### PASSAGE:
>>>

Monday, March 29, 2010

The Pacific Miniseries, Part Two Review


Yeah, I'm more than a little late on this one. I haven't seen part three yet (it aired last night), but I hope to get to it last night.

Part Two had more pure action scenes than the first episode, which isn't very surprising. A setup episode was needed, and that happened more or less in Part One. Eugene Sledge finally is allowed to join the Marines, even with his father's disapproval. He'll be trained and ready for the Peleliu invasion (September 1944) and for Okinawa.

This episode concentrates on our in-country Marines, Leckie and Baslione. Leckie's beleaguered unit is in a defensive position on the outskirts of Henderson Field. The supply issue becomes a major problem for everyone on Guadalcanal, including the Japanese. The Marines take to looting the newly arrived U.S. Army unit, helping themselves to the food and other goodies that their own quartermasters lack.

Leckie even gets sick from canned peaches, probably due to some bug or virus picked up on the island. Other members of his platoon have dysentery or malaria on top of the mental scars of seeing friends and comrades masticated by the gears of war.

<<<

### EXERCISE INSTRUCTIONS:
**A)** Rewrite the review from "Yeah, I'm more" to "own quartermasters lack.", swapping "Part One" for "Episode One".
**B)** Please write the next part of the review of The Pacific's second episode, picking up after its last sentence.

### DATASET CONTENT:
>>>

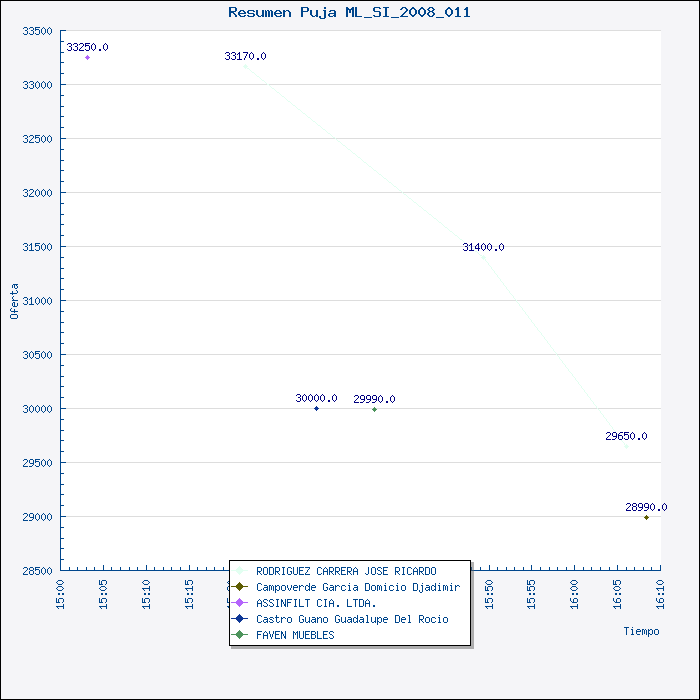
Task: Click the Tiempo x-axis label
Action: tap(641, 631)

<<<

### RESULTS OF THE TASKS:
**A)**
Yeah, I'm more than a little late on this one. I haven't seen part three yet (it aired last night), but I hope to get to it last night.

Part Two had more pure action scenes than the first episode, which isn't very surprising. A setup episode was needed, and that happened more or less in Episode One. Eugene Sledge finally is allowed to join the Marines, even with his father's disapproval. He'll be trained and ready for the Peleliu invasion (September 1944) and for Okinawa.

This episode concentrates on our in-country Marines, Leckie and Baslione. Leckie's beleaguered unit is in a defensive position on the outskirts of Henderson Field. The supply issue becomes a major problem for everyone on Guadalcanal, including the Japanese. The Marines take to looting the newly arrived U.S. Army unit, helping themselves to the food and other goodies that their own quartermasters lack.

**B)**
It was interesting that both Leckie and Basilone's units use an air raid as a diversion to raid the Army's supply depot. For the most part, the Japanese had air superiority over the skies of Guadalcanal until the island fell completely under U.S. and Allied control. The newly landed Army units didn't know that the Japanese attacked the airfield and not the supply dump, which allowed the Marines free access to the unguarded dump. However, after Midway, the Marianas "Turkey Shoot", Battle of the Bismarck Sea, and other battles across the Pacific ocean, the Japanese would relinquish air superiority. The IJA and Navy would no longer have enough trained pilots or aircraft to mount raids or attack Allied shipping. This was true for invasion of Normandy and the fall of Germany -- not enough planes, pilots and fuel to attack the Allied forces. It is a great morale boost not having to look above the battlefield for threats, like the German and Japanese soldiers had to do for most of the war.

The rest of the episode centered around Sgt. Basilone's epic defense of Henderson Field, which won him the Medal of Honor. He essentially was the lynch pin of the airfield's defense against a massive Japanese attack. At one point, he had to clear a mound of dead and wounded Japanese soldiers from his field of fire -- quite dangerous indeed. During the battle, he loses a close friend and one of the central characters in his platoon.

A very good episode, and I can't wait to see the next one!